By way of disclaimer, I should confess that I was in the audience at SFCM for the first time that Telegraph performed each of these selections at that venue. The first of those recitals took place on December 9, 2017 with a program in which the Schoenberg quartet was preceded by the fifth (in A major) of Ludwig van Beethoven’s Opus 18 quartets. The Ravel quartet was then performance at SFCM on April 4, 2018, the earliest composition on a program that showcased Robert Sirota’s third string quartet and John Harbison’s sixth string quartet.
In terms of the “historical time-line,” these two quartets are very close to each other. Ravel completed his quartet in 1903, having begun it the previous year. Similarly, Schoenberg worked on his Opus 7 between 1904 and 1905. However, where listening is concerned, there is a wide gulf between the two compositions. My guess is that almost everyone that goes regularly to chamber music recitals has become familiar with Ravel’s quartet. On the other hand I would be surprised if I could count the number of readers that have encountered the Schoenberg quartet (either in recital or on recording) on one hand. Nevertheless, this was not my first opportunity to experience that quartet in performance, since I had the good fortune to listen to the Kronos Quartet perform it at the University of Southern California when I was living in Los Angeles.

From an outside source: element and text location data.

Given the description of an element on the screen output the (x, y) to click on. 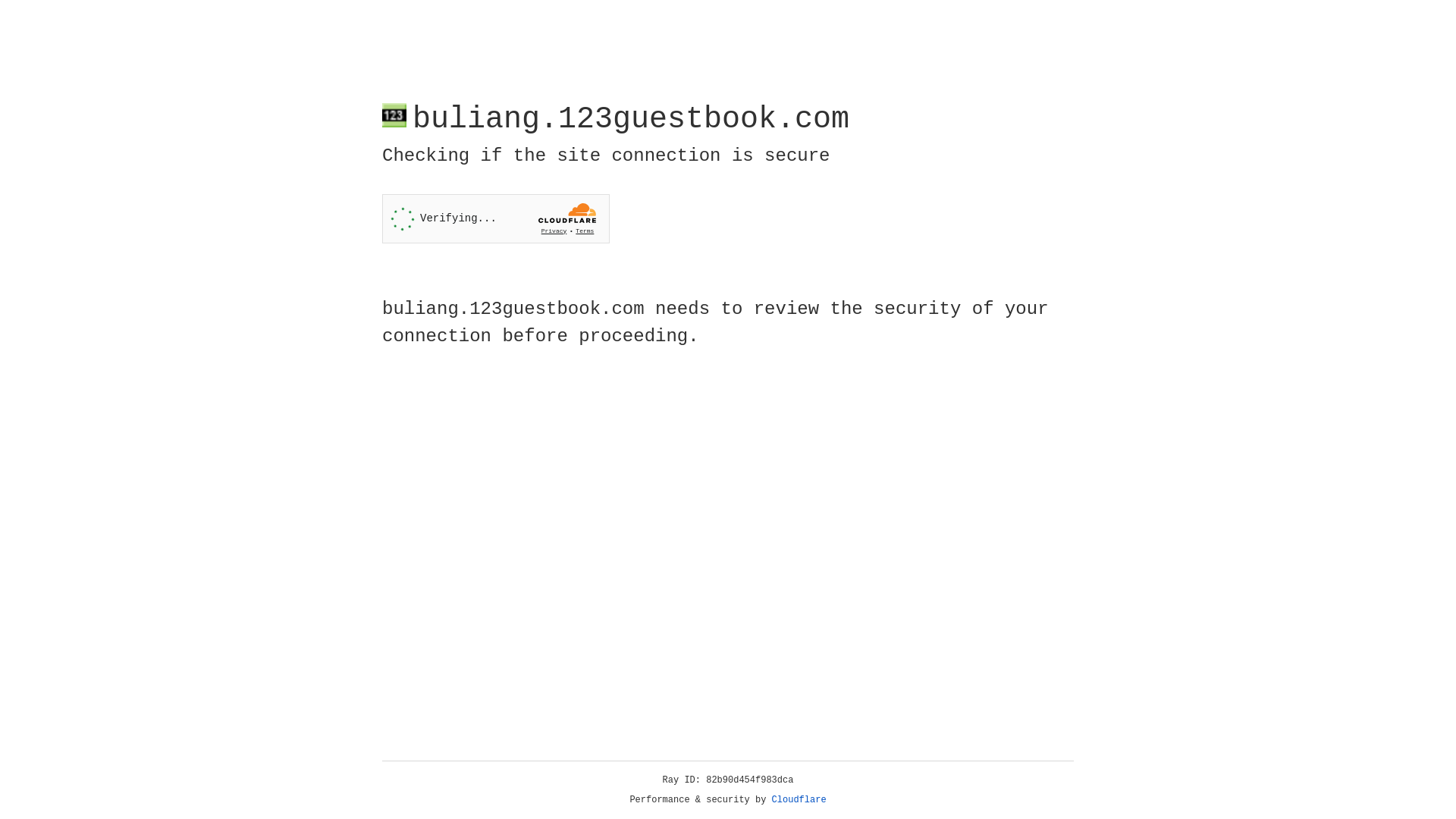
Cloudflare Element type: text (798, 799)
Widget containing a Cloudflare security challenge Element type: hover (495, 218)
Given the description of an element on the screen output the (x, y) to click on. 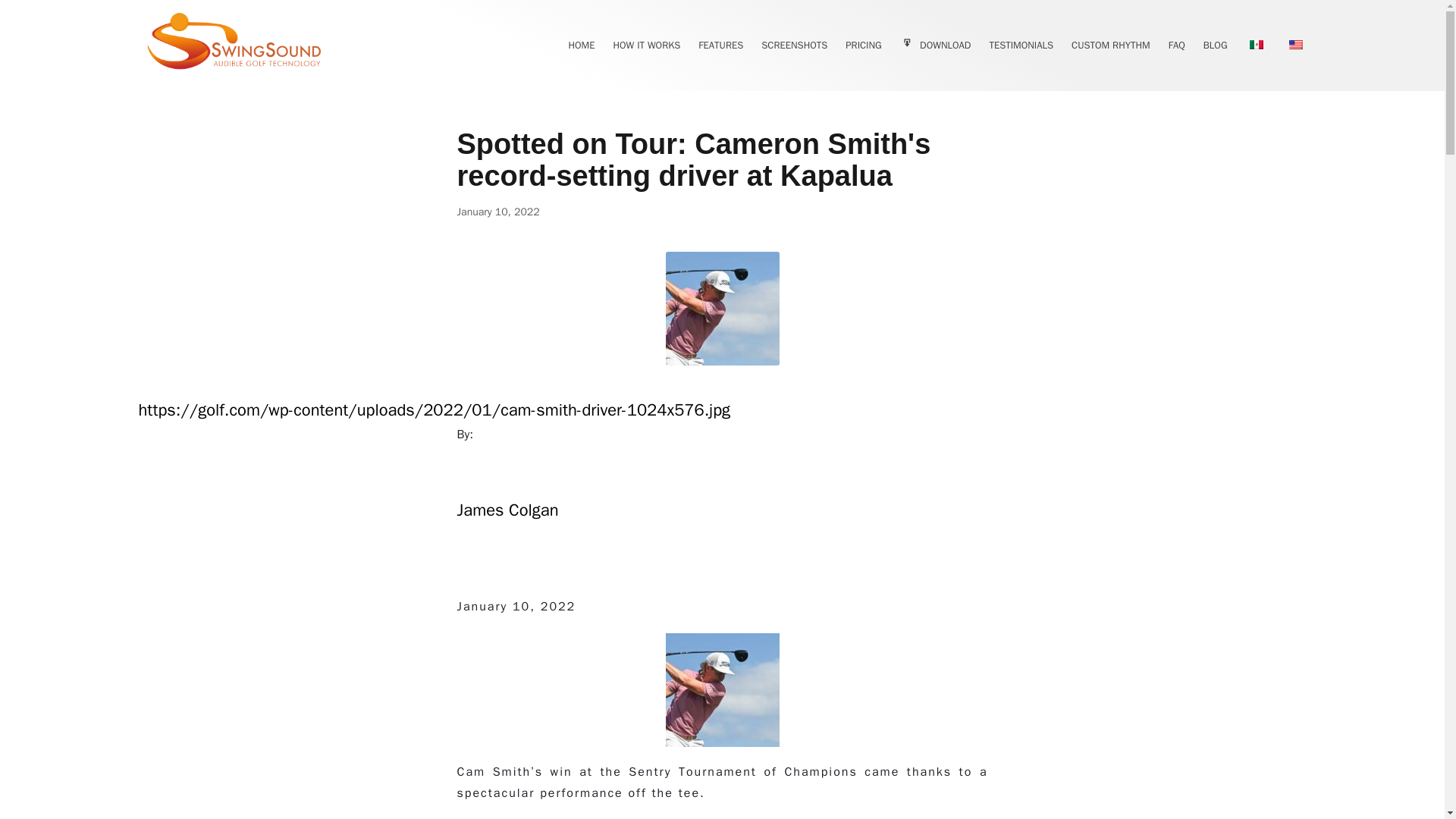
CUSTOM RHYTHM (1110, 45)
HOME (580, 45)
FAQ (1177, 45)
SCREENSHOTS (794, 45)
PRICING (862, 45)
English (1295, 44)
FEATURES (720, 45)
Spanish (1256, 44)
DOWNLOAD (935, 45)
HOW IT WORKS (645, 45)
Given the description of an element on the screen output the (x, y) to click on. 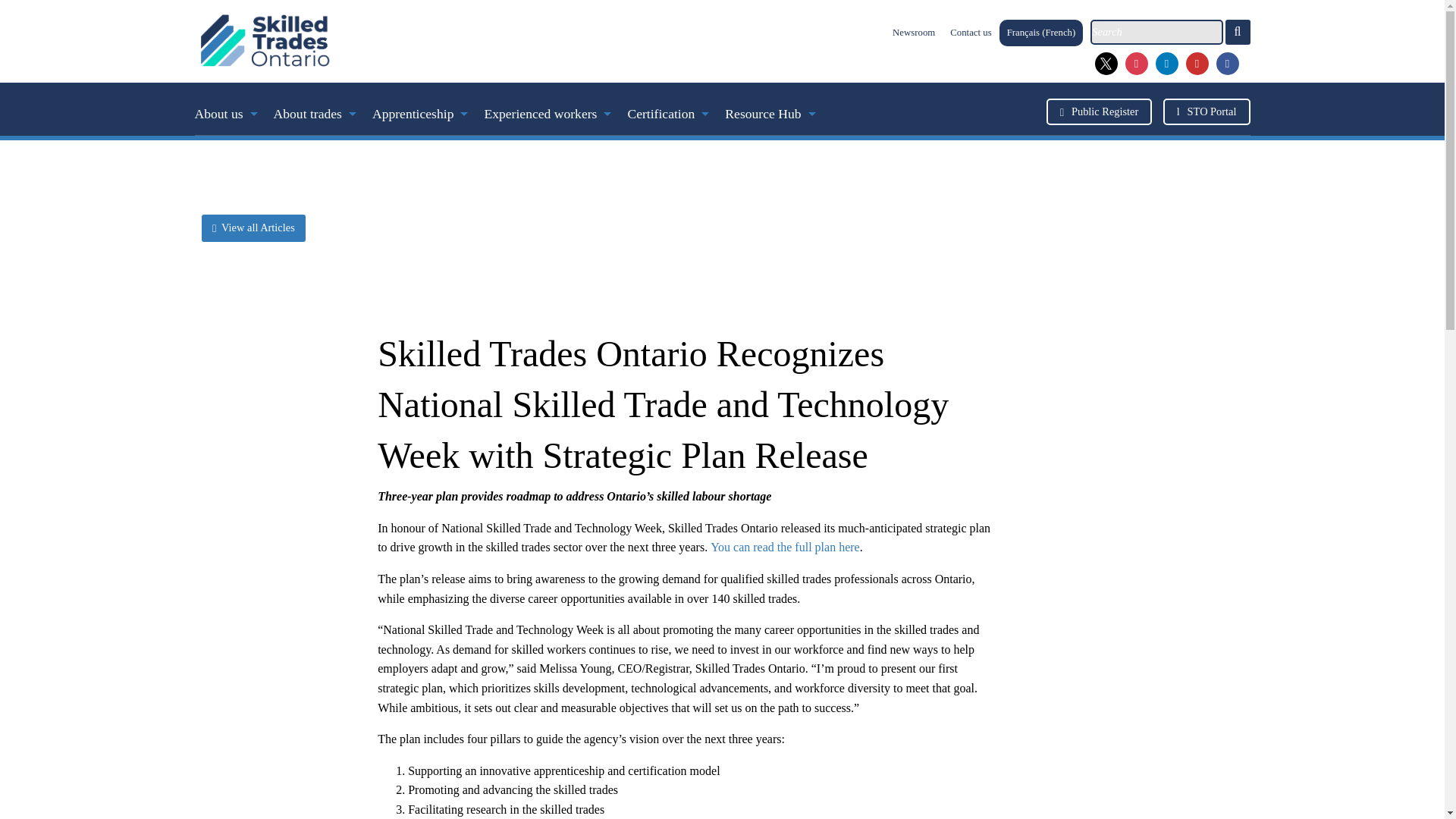
Contact us (970, 32)
French (1041, 32)
Newsroom (913, 32)
Given the description of an element on the screen output the (x, y) to click on. 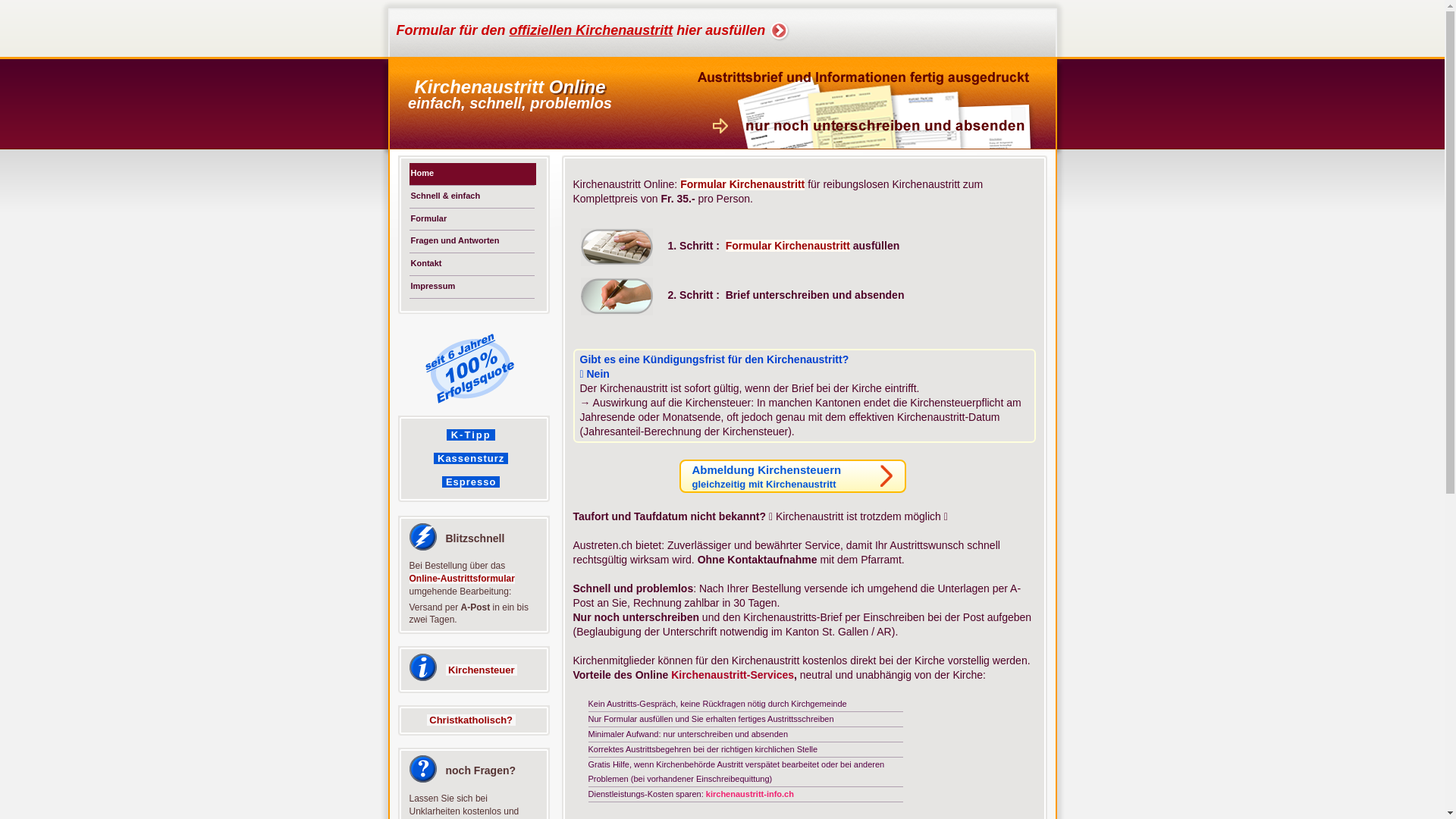
Home Element type: text (472, 174)
 Espresso  Element type: text (470, 481)
Kontakt Element type: text (472, 264)
Fragen und Antworten Element type: text (472, 241)
 Kirchensteuer  Element type: text (481, 669)
Online-Austrittsformular Element type: text (461, 578)
 Kassensturz  Element type: text (470, 457)
 Christkatholisch?  Element type: text (470, 719)
 K-Tipp  Element type: text (470, 434)
Formular Element type: text (472, 218)
Formular Kirchenaustritt Element type: text (787, 245)
Kirchenaustritt-Services Element type: text (732, 674)
Abmeldung Kirchensteuern
gleichzeitig mit Kirchenaustritt Element type: text (792, 476)
kirchenaustritt-info.ch Element type: text (749, 792)
Impressum Element type: text (472, 287)
Formular Kirchenaustritt Element type: text (742, 184)
Schnell & einfach Element type: text (472, 196)
Given the description of an element on the screen output the (x, y) to click on. 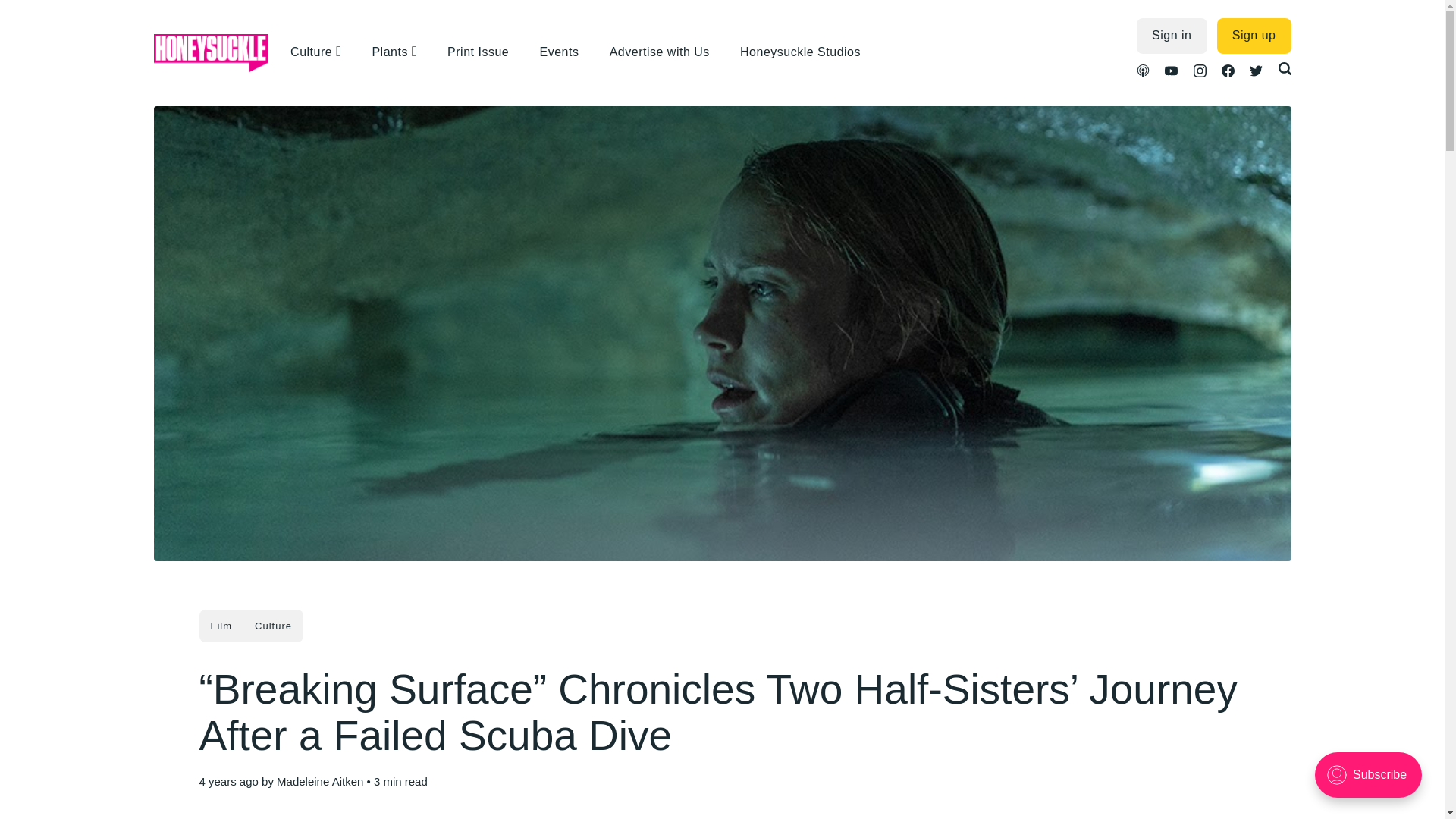
Culture (272, 625)
Plants (390, 52)
Events (566, 52)
Sign in (1172, 36)
Film (220, 625)
Madeleine Aitken (319, 780)
Culture (312, 52)
Honeysuckle Studios (807, 52)
Print Issue (485, 52)
Sign up (1254, 36)
Advertise with Us (667, 52)
Given the description of an element on the screen output the (x, y) to click on. 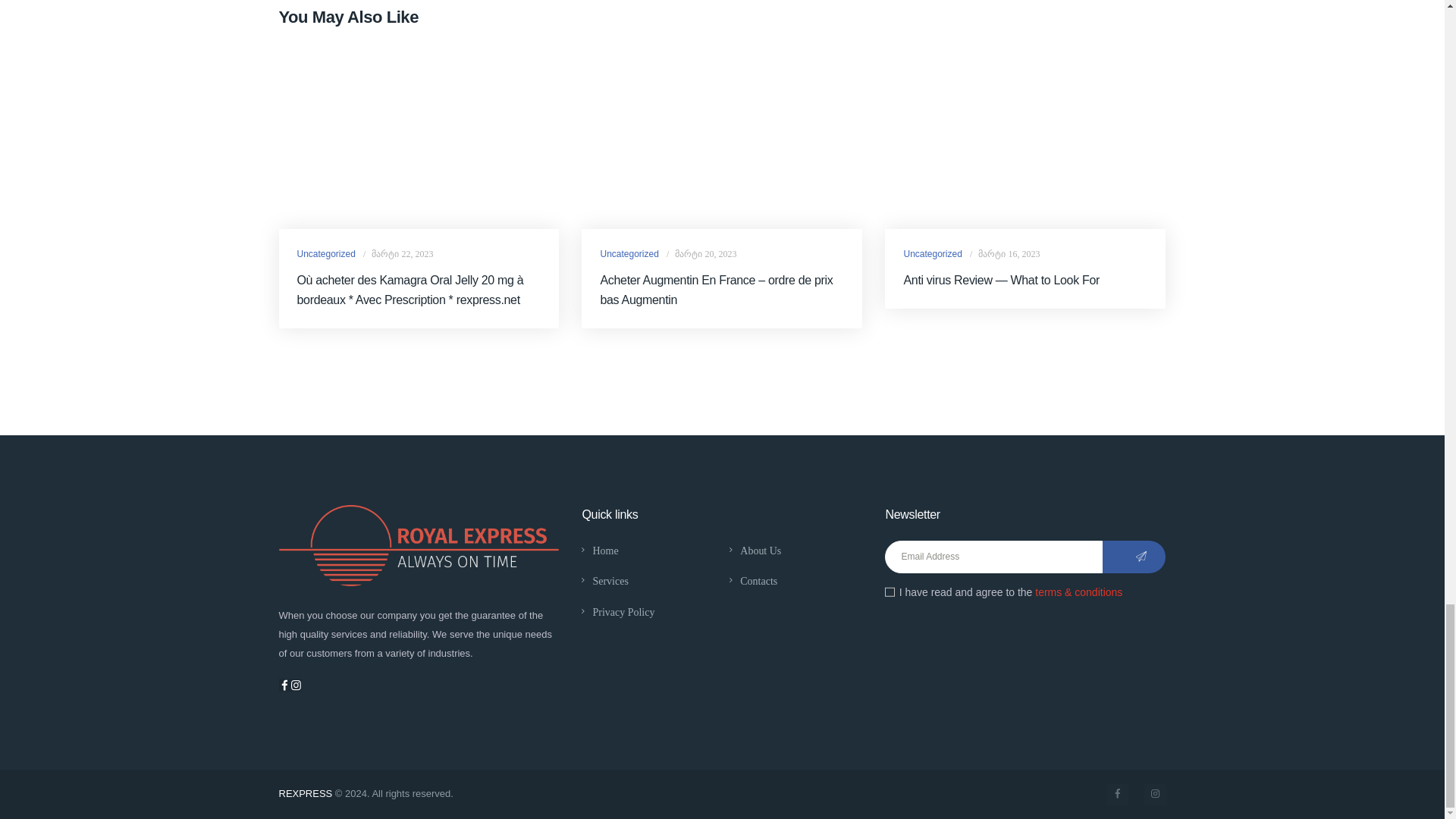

The morning after Telegraph’s Beethoven-Schoenberg program I found myself writing at great length about the Schoenberg portion. This amounted to an exercise in “sense-making through writing;” and, when I go back to read through that article, I have to confess that I had not made very much progress towards making sense of it all. On the other hand, I can appreciate Telegraph’s own approach, which is to liken the score to that of an opera by Richard Wagner. This is not just a matter of extended duration but also an appreciation of thematic material endowed with narrative qualities. To be fair, however, Schoenberg himself wrote that he began work on Opus 7 after having “abandoned program-music.” One might say that, while there may not be an underlying “story,” one can still approach a performance as an “act of narration.”
At the end of the day, my best guide to understanding the nuts and bolts of Opus 7 came from that rather generous booklet that accompanied the Neue Wiener Schule box set of performances by the LaSalle Quartet released by Deutsche Grammophon. In that booklet the background material about Opus 7 was by Schoenberg himself. Sadly, I have no idea whether or not that booklet was included when Deutsche Grammophon reissued this collection in August of 2013. The good news is that the new Telegraph album comes with a booklet of its own, which includes an essay by Kai Christiansen. That essay is much shorter than Schoenberg’s account, but it still lays the basic background for those who approach the quartet as serious listeners.
I suspect that any reader that has made it through all of the above paragraphs may wonder whether or not this is a trip worth taking. When listening to Telegraph’s recital performance of the Schoenberg quartet, I found that the experience was not only worthwhile but downright absorbing. For that matter, the Ravel quartet allowed me to settle in to an appreciation of Telegraph’s expressiveness; and that appreciation continued into the Schoenberg recording. Given that my previous recital encounter with Kronos traversed all four of the Schoenberg quartets, I would hope that Telegraph will extend their appreciation of Schoenberg into the remaining quartets.